BoJ Makes Stealth Move to Negative Rates, Pressure on to China

Fundamental Forecast for Yen:Neutral

  • The Yen put in its largest annual loss after the Bank of Japan made a surprise move to negative rates.
  • USD/JPY: Shock and Some Awe (critical resistance zone in 121.50-122 area).
  • USD/JPY – Don’t Forget About the 26-Year Trendline.
  • Track changes in positioning and sentiment in real-time to filter trends and opportunistic trade ideas.

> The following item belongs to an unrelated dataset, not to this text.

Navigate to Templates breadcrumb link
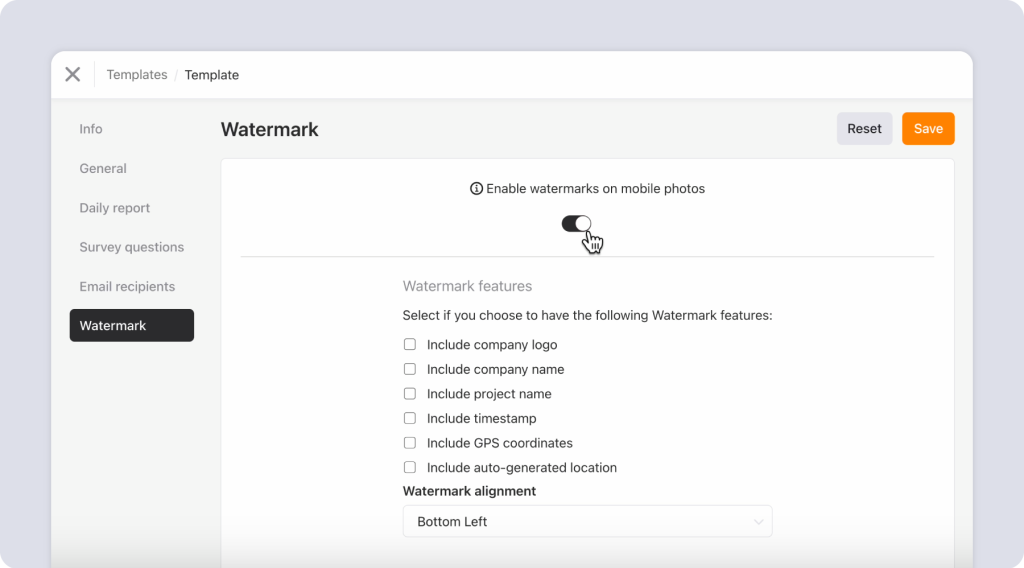 137,75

  • Confidence is a pretty important thing in a financial system. After all, in a fiat-based monetary system, all that we really have is faith. There’s no gold or silver backing the currency, and while I’m not saying that’s a ‘good’ thing since pretty much all of those regimes have failed, faith is of utter importance because, should trust wane investors may just sell out of your currency at an uncontrollable pace. This could lead to significant currency weakness as investors flock to anywhere but your currency, and all of those goods that you have to import all of the sudden begin to get very, very expensive. This is one of the reasons that negative rate-regimes have been avoided for so long: It could be potentially playing with fire (the inflationary kind). And this inflation isn’t of the ‘healthy’ variety. Just ask Russia. This even began to show signs in Canada earlier this week with reports of the Great Cauliflower Crisis; where four simple heads of Cauliflower could buy a full barrel of Oil. But this isn’t about cauliflower; we’re talking about history here.

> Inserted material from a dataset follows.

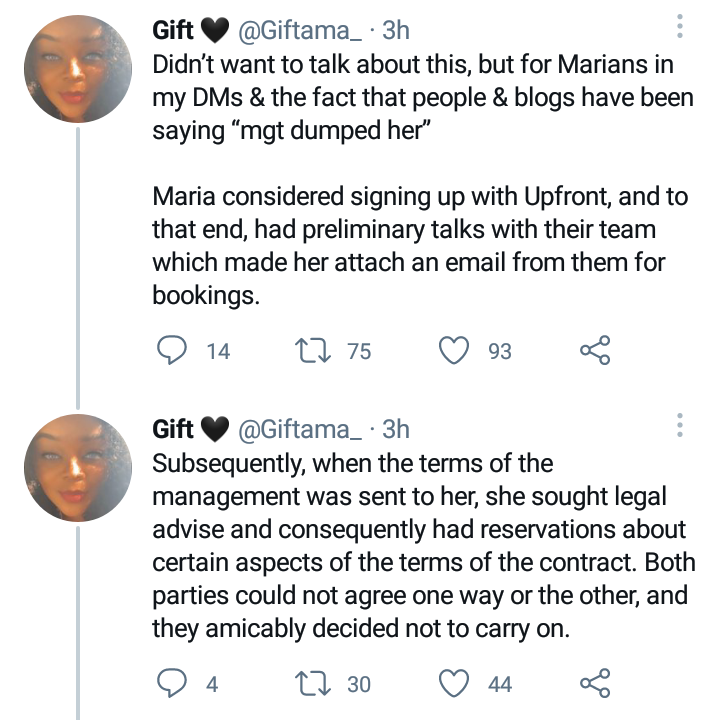
Task: Reply to the first tweet about Marians
Action: click(175, 350)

    The Bank of Japan shocked pretty much everybody watching by pulling rates into negative territory. I’m not aware of anyone that saw this coming or even thought of it as being a possibility. As a matter of fact, until a leak hit news wires in Japan just ahead of the announcement, the prospect of negative rates had been seemingly eliminated by the man at the top of the BoJ himself, Mr. Haruhiko Kuroda, just two weeks ago. Just before flying to the World Economic Forum in Davos, Mr. Kuroda told Japan’s parliament that he wasn’t even considering negative rates. And this made sense: Even at the lows of this thus far painful year, as panic was at an apex, the Yen was still 54% weaker against the US Dollar compared to the pre-Abe highs. And while Japan was still far from ‘turning the corner’ on the inflation front, the case could be made that they were in a significantly more handsome position than many other economies in the world.